産地の特徴として、尾州には糸づくりから仕上げまですべての工程が揃い、分業・協業で成り立っています。各工程の専門性が磨かれることで、特徴の違うさまざまな生地をつくることができ、産地全体が大きな1つの工場のようになっています。彦坂さんら尾州のカレントもまた、メンバーの専門性を活かし、産地の服や職人の技術を伝える取り組みを行っています。メンバー構成は、デザイナー、広報、機織り職人、修整職人など、所属も職種もさまざま。仕事以外の時間を使って、同じ業界内の同世代で集まり、知恵を出し合うというのは簡単にできることではないし、率直にすごいことだと思います。ラジオ番組に動画収録、2ヶ月に1回のハイペースでイベントを企画するなんて、燃え尽きたりしないのか?と尋ねてみたところ「ずっと文化祭準備やってる感じ」とご苦労はありながらも、どこか楽しそうでした。

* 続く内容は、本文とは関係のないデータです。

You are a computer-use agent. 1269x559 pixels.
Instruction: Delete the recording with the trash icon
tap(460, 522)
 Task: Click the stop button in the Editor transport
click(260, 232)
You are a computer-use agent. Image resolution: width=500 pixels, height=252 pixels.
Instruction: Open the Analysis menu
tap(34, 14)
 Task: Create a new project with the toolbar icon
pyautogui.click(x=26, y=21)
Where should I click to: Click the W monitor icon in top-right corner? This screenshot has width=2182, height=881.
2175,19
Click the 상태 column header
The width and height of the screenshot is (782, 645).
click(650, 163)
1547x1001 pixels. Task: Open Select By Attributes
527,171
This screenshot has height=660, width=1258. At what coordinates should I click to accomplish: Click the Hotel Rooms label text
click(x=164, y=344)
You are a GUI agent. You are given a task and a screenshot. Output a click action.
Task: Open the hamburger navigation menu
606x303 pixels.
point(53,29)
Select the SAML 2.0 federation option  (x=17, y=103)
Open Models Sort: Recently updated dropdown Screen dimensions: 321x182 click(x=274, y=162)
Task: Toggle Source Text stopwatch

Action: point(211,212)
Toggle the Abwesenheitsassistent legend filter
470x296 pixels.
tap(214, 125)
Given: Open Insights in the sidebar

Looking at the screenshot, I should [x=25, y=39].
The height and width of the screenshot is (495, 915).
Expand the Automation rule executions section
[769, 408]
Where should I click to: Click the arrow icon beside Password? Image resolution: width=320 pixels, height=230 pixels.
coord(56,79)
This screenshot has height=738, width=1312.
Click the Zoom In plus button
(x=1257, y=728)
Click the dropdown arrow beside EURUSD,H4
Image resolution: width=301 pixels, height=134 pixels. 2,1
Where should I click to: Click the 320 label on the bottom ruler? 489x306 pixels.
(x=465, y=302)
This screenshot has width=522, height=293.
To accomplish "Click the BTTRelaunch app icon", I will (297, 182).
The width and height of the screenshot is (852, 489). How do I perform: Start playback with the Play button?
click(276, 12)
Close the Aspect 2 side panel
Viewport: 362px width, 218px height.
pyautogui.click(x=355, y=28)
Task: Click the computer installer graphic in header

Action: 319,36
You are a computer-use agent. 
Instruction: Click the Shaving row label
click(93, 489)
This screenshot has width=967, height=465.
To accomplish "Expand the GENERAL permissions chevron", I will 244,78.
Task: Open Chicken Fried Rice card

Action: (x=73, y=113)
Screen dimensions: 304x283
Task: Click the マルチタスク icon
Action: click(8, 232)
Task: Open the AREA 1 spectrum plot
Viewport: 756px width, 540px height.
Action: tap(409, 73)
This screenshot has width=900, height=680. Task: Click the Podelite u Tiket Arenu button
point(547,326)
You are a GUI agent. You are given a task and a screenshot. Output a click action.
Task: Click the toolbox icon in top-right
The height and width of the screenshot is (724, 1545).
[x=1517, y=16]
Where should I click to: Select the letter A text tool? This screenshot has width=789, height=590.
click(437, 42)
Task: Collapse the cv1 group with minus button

彦坂さんの言葉で印象的だったのは「尾州のカレントはバンド」という言葉です。「産地をなんとかしたい!という熱い思いが同じくあり、この人こそは、というメンバーに声をかけている。このメンバーだからこそ、できることがたくさんある」とのことでした。

ボーカル、ベース、ギター、ドラム、キーボード…それぞれの奏者の違った技術や個性が互いを生かして重なり合う。彼らが発信するメディアからも、さまざまな繊維企業、職種をバックボーンに持つメンバーが個性を活かし合って、産地を伝えようとしているように感じました。きっと彼らの良いグルーヴが伝播して、周囲の応援も得ることにつながり、現在の活動の広がりがあるのだと思いましたし、同世代の奮闘する姿に、刺激をいただけました。

「新見本工場」に行くと、自ら生産に携わる彦坂さんをはじめ、尾州のカレントのメンバーに直接話を聞くことができるので、産地やウールのたくさんの魅力に触れることができます。併設の工場見学、洋服のオーダーができるほか、ウールの洗濯場スペースも設けられる予定と見どころはたくさんあるので、ひとりでも多くの人に足を運んでほしいです。

繊維産業だけの話ではなく、あらゆる産業が抱える事業の継承と収束の問題に対して、個人として何ができるかはまだわかりません。答えもすぐには出そうにありません。ただ、何もしなければ5年、10年先に失われるものも現実としてすぐ近くに確実にあります。実際に危機感を持ってなんとか産地が続く道を模索している人達の思いに触れたことで、彼らを知ってほしいと思いましたし、まずは産地を知って、考えはじめる人を増やすことからはじめよう。そんなことも考えた訪問でした。